The undersigned recognizes that the plaintiff is a pro se litigant, however his ignorance of the requirements of properly exhausting his administrative remedy for purposes of the FTCA is not a defense to dismissal. See Adeleke v. United States, 355 F.3d 144, 153 (2d Cir. 2004) (citing 28 U.S.C. § 2675(a)) (“a plaintiff must first file an administrative claim with the appropriate federal agency before suing for relief in federal court” and “[t]his procedural hurdle applies equally to litigants with counsel as to those proceeding pro se.”).
V. Recommendation
For the reasons set forth above, it is the undersigned's recommendation that the Complaint be DISMISSED WITHOUT PREJUDICE, and that the pending Motion for Leave to Proceed in forma pauperis [Doc. 6] be DENIED AS MOOT, and the fee waived.
The parties shall have fourteen days from the date of service of this Report and Recommendation within which to file with the Clerk of this Court, specific written objections, identifying the portions of the Report and Recommendation to which objection is made, and the basis of such objection. A copy of such objections should also be submitted to the United States District Judge. Objections shall not exceed ten (10) typewritten pages or twenty (20) handwritten pages, including exhibits, unless accompanied by a motion for leave to exceed the page limitations, consistent with LR PL P 12.
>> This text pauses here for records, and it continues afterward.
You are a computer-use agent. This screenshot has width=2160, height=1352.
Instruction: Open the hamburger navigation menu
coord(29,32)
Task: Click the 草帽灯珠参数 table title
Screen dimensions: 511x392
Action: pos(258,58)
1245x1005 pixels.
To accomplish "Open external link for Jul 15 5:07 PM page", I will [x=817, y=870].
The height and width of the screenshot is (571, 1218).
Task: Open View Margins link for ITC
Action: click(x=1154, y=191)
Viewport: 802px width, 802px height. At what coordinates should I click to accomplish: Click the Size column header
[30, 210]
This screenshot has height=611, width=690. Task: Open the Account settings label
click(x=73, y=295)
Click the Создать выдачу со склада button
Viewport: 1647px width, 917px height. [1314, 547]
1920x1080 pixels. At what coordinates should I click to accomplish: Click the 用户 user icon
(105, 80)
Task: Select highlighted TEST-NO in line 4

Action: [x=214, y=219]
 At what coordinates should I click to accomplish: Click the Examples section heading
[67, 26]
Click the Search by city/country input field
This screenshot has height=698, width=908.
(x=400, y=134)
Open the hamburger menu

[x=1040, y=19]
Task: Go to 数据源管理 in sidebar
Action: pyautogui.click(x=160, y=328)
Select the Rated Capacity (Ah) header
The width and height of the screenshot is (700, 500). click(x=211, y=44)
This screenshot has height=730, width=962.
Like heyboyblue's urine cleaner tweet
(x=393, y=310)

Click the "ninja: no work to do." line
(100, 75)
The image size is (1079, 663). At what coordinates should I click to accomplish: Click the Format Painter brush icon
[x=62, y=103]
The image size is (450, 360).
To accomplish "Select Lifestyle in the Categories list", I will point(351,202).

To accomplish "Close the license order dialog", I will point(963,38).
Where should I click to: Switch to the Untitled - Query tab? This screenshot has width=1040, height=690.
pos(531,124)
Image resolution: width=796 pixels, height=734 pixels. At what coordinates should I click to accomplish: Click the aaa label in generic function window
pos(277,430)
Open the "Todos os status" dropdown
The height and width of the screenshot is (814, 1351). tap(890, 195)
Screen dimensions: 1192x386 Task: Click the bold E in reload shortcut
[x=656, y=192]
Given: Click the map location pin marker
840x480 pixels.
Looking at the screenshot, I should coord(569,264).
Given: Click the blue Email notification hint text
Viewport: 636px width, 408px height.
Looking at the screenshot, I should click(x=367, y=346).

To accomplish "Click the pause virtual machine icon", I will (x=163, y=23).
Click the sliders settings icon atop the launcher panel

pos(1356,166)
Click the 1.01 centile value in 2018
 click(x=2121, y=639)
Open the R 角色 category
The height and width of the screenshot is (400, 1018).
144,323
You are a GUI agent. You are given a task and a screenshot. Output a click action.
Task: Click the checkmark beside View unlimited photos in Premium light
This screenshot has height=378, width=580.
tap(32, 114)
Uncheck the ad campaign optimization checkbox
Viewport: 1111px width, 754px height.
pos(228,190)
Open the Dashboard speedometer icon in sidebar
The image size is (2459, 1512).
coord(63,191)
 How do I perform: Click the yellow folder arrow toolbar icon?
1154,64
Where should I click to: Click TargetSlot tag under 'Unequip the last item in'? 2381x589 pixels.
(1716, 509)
Failure to file written objections as set forth above shall constitute a waiver of de novo review by the District Court and a waiver of appellate review by the Circuit Court of Appeals. Snyder v. Ridenour, 889 F.2d 1363 (4th Cir. 1989); Thomas v. Arn, 474 U.S. 140 (1985); Wright v. Collins, 766 F.2d 841 (4th Cir. 1985); United States v. Schronce, 727 F.2d 91 (4th Cir. 1984).
The Clerk of the Court is further DIRECTED to mail a copy of this Report and Recommendation to the pro se plaintiff by certified mail, return receipt requested, to plaintiff's last known address as reflected on the docket sheet.